→ What is expected: Where the string "window" occurs in a line of the entries below, copy that line.

----------

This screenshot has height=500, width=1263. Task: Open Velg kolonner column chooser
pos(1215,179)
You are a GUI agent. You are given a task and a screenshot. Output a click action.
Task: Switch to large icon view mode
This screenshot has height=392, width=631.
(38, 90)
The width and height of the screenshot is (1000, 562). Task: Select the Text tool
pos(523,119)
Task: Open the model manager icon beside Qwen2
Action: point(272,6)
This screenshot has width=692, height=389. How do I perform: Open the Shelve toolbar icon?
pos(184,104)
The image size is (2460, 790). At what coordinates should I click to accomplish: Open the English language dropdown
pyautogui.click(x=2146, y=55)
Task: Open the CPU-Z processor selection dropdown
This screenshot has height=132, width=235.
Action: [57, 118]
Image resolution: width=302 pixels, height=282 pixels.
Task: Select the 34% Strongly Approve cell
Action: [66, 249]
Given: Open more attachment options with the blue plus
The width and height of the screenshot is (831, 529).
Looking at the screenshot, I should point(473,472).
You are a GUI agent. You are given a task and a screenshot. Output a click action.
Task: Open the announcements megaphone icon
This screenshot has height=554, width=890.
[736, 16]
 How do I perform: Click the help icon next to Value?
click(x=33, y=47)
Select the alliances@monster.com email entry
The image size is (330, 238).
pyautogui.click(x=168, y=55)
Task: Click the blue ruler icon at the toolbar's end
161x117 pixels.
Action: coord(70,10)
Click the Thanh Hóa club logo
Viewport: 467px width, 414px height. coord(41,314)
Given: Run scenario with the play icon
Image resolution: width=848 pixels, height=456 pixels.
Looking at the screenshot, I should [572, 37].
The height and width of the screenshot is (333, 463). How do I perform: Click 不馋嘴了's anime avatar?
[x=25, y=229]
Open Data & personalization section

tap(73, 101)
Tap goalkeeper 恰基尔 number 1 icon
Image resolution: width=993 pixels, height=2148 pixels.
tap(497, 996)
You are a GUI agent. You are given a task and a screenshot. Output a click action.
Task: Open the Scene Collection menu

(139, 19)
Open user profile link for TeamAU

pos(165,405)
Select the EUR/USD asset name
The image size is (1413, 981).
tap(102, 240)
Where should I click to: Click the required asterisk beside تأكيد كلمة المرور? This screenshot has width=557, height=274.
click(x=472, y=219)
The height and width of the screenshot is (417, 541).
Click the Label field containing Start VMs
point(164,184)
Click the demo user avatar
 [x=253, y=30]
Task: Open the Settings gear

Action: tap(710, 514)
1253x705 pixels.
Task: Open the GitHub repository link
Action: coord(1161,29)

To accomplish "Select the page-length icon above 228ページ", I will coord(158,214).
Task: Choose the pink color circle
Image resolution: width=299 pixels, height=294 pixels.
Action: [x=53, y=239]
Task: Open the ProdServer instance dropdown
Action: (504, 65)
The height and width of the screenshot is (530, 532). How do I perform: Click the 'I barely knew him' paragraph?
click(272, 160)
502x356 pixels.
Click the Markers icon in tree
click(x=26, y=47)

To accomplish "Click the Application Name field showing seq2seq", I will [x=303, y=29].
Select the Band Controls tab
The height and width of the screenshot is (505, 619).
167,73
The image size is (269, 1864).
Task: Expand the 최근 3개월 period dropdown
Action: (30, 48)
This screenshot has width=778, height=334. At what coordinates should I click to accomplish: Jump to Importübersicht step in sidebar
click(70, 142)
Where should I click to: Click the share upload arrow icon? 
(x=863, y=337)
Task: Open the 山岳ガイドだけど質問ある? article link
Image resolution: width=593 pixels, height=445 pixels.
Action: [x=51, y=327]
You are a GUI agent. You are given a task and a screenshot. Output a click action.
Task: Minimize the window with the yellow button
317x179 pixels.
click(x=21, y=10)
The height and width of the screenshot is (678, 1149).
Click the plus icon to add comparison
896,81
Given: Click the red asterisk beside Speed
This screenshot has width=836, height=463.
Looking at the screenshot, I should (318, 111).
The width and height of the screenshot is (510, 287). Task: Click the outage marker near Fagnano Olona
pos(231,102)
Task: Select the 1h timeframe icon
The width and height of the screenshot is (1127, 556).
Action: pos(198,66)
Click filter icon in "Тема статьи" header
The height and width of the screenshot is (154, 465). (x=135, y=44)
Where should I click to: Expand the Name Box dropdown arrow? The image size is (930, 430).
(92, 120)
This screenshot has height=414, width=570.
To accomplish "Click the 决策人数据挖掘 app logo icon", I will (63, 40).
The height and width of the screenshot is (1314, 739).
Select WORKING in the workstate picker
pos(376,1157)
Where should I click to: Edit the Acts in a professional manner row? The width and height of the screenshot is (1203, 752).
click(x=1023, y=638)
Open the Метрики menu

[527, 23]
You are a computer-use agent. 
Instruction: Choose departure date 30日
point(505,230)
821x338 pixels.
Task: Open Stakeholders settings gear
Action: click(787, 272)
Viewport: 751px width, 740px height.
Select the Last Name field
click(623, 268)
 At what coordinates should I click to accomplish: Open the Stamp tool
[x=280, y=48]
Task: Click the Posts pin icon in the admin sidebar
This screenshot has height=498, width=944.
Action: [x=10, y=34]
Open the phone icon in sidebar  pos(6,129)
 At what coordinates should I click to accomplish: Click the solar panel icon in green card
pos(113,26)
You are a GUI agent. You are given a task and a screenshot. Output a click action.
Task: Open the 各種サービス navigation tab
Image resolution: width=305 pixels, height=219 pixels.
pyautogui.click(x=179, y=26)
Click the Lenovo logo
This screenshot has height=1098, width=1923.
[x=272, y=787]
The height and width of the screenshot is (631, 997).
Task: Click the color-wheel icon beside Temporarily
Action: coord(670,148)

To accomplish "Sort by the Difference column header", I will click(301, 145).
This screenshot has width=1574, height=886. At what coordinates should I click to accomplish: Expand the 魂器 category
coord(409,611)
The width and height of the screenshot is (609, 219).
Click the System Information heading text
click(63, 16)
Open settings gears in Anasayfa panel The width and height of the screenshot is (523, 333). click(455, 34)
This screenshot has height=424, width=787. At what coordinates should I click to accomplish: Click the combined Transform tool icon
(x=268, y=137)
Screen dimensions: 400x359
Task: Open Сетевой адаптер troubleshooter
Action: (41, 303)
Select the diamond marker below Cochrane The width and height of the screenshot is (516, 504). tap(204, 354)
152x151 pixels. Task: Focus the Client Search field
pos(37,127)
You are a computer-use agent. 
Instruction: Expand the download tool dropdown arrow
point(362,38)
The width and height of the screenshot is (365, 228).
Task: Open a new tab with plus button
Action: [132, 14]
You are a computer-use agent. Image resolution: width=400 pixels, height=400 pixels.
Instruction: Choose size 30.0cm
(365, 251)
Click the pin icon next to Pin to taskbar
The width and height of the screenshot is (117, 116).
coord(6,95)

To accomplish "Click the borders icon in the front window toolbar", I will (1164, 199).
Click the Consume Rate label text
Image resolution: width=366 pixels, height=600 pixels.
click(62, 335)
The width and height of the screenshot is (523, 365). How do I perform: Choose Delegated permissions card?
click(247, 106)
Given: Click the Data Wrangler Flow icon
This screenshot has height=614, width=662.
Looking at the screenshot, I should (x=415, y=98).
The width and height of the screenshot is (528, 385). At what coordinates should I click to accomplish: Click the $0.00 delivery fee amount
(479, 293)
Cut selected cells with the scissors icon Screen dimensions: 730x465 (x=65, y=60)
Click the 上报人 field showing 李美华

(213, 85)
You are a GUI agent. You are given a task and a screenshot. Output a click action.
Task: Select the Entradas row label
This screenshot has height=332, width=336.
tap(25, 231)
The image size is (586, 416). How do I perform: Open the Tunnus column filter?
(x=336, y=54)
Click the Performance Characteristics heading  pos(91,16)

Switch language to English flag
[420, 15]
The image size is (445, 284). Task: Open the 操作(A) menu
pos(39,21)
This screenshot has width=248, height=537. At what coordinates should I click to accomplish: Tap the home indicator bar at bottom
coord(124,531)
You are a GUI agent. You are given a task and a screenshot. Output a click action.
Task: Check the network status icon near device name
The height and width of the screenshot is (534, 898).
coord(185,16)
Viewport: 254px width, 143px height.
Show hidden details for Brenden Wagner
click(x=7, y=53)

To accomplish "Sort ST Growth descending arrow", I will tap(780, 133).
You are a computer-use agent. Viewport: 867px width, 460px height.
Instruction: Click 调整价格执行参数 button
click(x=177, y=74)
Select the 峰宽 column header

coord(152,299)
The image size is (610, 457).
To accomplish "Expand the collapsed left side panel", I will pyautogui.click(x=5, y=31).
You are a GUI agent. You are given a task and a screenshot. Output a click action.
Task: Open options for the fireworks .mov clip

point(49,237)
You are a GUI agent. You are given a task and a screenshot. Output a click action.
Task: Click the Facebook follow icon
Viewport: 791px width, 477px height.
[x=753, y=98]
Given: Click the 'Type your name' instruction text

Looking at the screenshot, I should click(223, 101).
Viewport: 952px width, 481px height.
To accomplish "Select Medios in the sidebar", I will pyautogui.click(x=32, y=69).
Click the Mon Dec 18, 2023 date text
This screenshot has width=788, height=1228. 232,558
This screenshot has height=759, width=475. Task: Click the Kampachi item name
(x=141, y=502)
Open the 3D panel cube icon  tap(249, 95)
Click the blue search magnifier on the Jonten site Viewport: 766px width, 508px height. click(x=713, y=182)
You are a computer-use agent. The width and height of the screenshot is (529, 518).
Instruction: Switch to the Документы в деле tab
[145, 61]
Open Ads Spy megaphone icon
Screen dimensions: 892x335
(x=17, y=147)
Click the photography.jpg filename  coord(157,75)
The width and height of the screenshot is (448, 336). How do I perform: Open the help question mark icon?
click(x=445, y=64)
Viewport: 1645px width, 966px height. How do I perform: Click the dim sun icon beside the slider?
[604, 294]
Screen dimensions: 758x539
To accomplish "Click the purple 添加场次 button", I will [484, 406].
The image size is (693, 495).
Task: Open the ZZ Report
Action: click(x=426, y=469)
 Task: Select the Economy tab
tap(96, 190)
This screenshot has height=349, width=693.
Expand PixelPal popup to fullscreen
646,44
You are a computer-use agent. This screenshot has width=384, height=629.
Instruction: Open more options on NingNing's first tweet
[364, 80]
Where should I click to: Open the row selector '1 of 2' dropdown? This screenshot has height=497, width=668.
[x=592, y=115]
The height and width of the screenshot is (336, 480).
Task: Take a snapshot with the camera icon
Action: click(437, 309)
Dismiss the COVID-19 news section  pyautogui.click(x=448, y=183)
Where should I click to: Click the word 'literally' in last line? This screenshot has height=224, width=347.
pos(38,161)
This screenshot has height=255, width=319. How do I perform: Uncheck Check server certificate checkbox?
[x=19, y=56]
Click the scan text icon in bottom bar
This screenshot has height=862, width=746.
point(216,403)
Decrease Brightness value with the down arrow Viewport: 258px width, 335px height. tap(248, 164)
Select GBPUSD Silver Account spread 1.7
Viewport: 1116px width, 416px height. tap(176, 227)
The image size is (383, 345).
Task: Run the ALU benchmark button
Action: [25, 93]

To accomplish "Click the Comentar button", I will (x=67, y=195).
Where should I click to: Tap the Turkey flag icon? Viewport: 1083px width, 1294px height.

----------

→ The completed task:
Task: Minimize the window with the yellow button
To accomplish "Click the borders icon in the front window toolbar", I will (1164, 199).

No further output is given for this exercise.